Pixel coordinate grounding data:
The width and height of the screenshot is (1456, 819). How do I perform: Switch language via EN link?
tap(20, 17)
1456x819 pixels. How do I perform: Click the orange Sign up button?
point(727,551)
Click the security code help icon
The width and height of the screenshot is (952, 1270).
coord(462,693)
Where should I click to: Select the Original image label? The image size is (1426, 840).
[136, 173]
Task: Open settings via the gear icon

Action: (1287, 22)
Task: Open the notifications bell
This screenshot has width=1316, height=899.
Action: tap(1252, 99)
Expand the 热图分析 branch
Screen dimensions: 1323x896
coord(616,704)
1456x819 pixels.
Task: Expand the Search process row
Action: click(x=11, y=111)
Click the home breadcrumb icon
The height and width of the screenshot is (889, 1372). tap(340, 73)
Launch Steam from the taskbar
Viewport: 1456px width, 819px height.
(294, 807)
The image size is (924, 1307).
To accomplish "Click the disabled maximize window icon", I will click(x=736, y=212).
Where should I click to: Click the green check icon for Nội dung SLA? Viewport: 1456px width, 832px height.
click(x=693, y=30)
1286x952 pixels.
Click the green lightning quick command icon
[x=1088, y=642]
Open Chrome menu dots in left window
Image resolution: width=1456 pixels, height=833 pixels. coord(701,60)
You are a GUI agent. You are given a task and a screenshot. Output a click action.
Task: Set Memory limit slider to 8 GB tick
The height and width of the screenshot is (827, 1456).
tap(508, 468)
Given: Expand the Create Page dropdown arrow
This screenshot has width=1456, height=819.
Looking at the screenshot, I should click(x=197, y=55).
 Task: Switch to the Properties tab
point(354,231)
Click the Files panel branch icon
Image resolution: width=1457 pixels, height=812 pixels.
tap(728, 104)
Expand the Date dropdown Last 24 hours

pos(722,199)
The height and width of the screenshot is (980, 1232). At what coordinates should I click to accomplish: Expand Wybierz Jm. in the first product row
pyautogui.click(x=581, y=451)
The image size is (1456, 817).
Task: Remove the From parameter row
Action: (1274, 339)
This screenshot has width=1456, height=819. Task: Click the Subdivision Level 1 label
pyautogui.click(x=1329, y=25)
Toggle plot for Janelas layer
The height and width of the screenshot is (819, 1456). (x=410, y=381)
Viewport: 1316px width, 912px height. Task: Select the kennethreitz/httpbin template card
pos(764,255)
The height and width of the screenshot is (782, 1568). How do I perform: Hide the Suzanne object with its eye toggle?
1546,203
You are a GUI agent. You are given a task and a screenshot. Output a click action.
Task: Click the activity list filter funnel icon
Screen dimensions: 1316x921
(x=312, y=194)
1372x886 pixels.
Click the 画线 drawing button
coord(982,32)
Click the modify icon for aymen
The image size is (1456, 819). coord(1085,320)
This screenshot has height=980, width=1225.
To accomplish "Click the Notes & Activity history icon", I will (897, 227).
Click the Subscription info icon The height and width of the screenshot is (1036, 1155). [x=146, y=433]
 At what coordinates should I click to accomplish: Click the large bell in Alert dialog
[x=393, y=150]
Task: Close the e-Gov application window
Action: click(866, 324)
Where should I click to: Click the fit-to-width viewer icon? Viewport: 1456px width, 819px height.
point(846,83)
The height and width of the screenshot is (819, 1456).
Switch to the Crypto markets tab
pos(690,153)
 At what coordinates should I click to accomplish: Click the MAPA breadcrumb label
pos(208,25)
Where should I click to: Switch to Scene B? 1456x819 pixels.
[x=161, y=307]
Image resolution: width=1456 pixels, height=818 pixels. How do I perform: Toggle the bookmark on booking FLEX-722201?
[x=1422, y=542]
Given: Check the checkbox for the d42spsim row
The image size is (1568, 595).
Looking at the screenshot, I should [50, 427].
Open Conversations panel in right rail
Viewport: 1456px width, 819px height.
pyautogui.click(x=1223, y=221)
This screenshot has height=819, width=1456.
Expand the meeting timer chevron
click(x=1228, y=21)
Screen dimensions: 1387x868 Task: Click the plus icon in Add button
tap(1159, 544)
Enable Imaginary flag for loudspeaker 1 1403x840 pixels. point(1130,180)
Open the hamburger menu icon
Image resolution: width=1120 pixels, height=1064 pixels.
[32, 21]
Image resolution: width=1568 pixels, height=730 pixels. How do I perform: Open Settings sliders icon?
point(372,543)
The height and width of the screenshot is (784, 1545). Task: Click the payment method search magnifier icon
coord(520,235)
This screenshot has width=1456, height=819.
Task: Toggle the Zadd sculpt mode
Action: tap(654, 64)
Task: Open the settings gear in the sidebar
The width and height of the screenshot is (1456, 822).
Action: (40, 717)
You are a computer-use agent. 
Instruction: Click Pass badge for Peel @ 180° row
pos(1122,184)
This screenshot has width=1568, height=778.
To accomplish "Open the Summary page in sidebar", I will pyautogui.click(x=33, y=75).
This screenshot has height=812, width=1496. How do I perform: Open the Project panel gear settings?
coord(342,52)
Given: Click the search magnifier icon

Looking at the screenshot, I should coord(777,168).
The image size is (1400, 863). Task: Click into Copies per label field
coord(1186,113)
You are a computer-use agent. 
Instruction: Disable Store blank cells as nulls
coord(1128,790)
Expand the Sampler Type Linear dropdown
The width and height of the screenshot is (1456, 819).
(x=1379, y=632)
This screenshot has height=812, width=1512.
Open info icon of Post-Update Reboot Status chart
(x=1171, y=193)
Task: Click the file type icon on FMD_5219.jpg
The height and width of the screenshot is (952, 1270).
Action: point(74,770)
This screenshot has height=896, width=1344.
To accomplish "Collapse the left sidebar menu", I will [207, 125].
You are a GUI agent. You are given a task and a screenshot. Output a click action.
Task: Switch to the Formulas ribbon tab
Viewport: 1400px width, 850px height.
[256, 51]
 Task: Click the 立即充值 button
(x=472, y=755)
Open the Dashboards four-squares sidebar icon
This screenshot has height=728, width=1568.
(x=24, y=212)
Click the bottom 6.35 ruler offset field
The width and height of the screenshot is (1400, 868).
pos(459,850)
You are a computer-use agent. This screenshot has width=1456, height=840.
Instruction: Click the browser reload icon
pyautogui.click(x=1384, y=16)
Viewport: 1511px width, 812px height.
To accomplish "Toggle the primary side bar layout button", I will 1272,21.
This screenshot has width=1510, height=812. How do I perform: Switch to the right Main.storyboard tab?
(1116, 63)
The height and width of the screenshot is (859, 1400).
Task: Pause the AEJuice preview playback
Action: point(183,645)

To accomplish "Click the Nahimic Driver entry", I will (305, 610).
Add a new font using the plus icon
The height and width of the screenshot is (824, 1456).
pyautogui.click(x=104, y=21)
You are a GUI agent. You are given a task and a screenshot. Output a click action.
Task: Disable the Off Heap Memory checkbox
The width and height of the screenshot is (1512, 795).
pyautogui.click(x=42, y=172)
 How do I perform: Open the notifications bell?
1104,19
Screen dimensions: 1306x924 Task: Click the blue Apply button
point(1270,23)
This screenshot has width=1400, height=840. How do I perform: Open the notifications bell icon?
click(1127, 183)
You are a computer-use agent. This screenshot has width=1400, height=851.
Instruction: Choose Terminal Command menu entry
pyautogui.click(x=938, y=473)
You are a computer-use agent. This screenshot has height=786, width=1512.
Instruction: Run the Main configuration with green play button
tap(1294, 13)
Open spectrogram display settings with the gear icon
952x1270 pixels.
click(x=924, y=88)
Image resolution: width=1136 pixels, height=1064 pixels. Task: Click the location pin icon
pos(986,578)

▸ **Exercise goal**
Tally every line in these entries where the string "Memory" occurs. The tally alone is the answer.

▸ **Written answer**
2